Can Serbia Come to Terms With the Past?

Friday, 7 October, 2011

With the arrest in late July of Goran Hadzic, the former leader of Croatia’s rebel Serbs, Belgrade completed an important chapter in its recent turbulent history.

IWPR-trained reporter Aleksandar Roknic assesses whether the transfer of the last Serb indictee to the Hague tribunal signals any change in Serbian attitudes towards the wars of the Nineties.

Is there at all a sense that Serbia has got rid of its demons and can now move forward?

The Belgrade court and the war crimes prosecution department there will continue their work, so there will, for sure, be more people who are indicted, arrested and prosecuted for war crimes committed in the former Yugoslavia in the Nineties.

At the same time, because of serious opposition in Serbia to Kosovan independence and what Serbs see as the cynical role of American and European Union countries in supporting this issue, support here for Serbia’s membership of the EU has plummeted.

At the same time, numerous extremely nationalistic groups and radical football fans have begun organising themselves, focusing on opposition to homosexuals - particularly evident in their aggressive response towards a recent gay pride march. Membership of these reactionary organisations has grown, raising tensions across the country.

Although democratic politicians – who are leading Serbia at the moment – are keen for the country to pursue a European path, if extreme right-wingers do well in upcoming elections and the Kosovo issue is not resolved, it is unlikely that the government will care much about dealing with war crimes, their legacy or the problems faced by victims of recent conflicts.

What kind of impact have the arrest of Serb indictees and the ongoing trials had on public opinion?

It is very hard to assess. Certainly now, with parliamentary elections approaching, war crimes issues barely register any interest.

The recent arrest of Ratko Mladic, the former Bosnian Serb army commander, did not provoke any protests; neither has it changed people’s mainly negative attitudes towards the Hague tribunal nor affected the roughly 50/50 split over joining the EU. 

What signs are there that anyone feels regret about what happened and accepts responsibility? Is there an emerging consensus about the historical narrative or are people divided?

Serbian president Boris Tadic has apologised to all states and peoples who have, in any way, been hurt by the actions of Serbian forces during the wars of the 1990s. But at the same time, he has said that he expects Croatian and Bosniak leaders to also apologise for crimes their forces committed.

The prevailing attitude in Serbia is that Serbs have been brought before the tribunal far more than others, even though others were also responsible for wars and crimes in the Nineties – and that the wars were caused by the determination of the Croatian and Bosnian leaderships to reach independence at any cost, which then-Serbian leader Slobodan Milosevic did not approve of.

Most people condemn Milosevic’s politics, but no one has ever taken responsibility for the wars, because the belief is that Croats and Bosniaks caused them, and that Serbs suffered the most.

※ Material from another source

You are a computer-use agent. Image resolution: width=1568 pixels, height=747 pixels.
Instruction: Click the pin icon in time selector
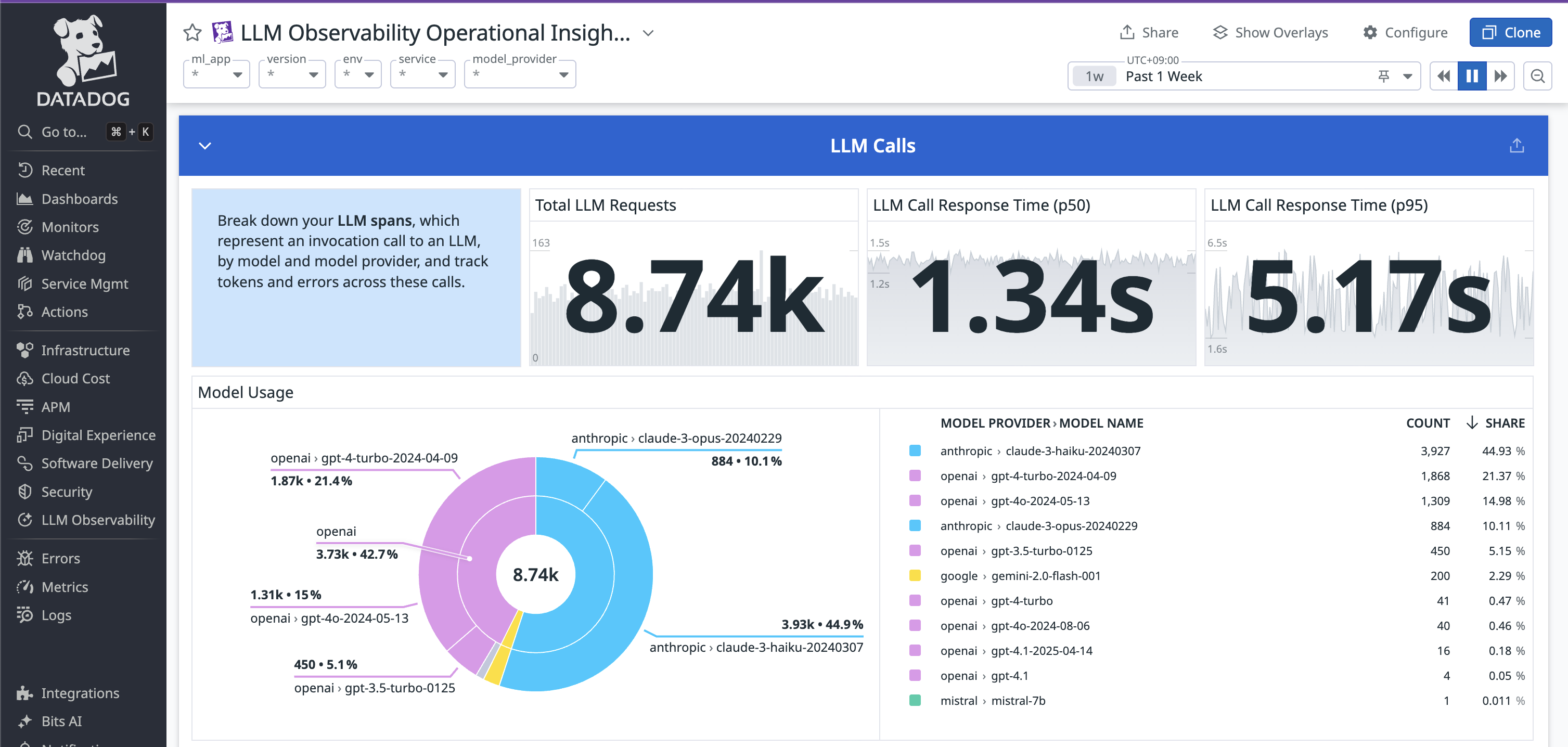pos(1383,76)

Beyond that, little consensus about the historical narrative has been reached. The Serbian public has mostly accepted the fact that Serbs committed crimes, but still insist that they were victims too. This is most noticeable in the right-wing press.

The difference between the generations is mainly that while older people believe that all sides committed crimes, youngsters feel that crimes were committed only against Serbs, and the rest is only propaganda.

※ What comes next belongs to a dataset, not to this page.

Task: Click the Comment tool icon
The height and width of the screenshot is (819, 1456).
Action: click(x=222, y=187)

Has Serbia changed politically and socially since the war years, and do the nationalistic ideas of the Nineties - such as Great Serbia - still have any currency today?

The basic change is the fact that there is no direct political pressure on the media and that the business environment is far better than in the Milosevic era. In other words, there is still much poverty in Serbia, but people definitely live better.

No one mentions extreme nationalist ideas, except Vojislav Seselj, president of Serbian Radical Party, who is charged with crimes committed during the wars.

But Serbia absolutely needs more time to normalise before the past can be properly dealt with.

The problem is that because of the huge problems with Kosovo, whose independence Serbia is refusing to accept, it looks like nationalistic rhetoric will prevail in the future.